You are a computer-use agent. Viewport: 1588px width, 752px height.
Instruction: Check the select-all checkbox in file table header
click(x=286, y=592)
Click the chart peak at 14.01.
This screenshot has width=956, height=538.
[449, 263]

..............................

The material above should be retyped in full, exactly as given.

You are a computer-use agent. Viewport: 1588px width, 752px height.
Instruction: Check the select-all checkbox in file table header
click(x=286, y=592)
Click the chart peak at 14.01.
This screenshot has width=956, height=538.
[449, 263]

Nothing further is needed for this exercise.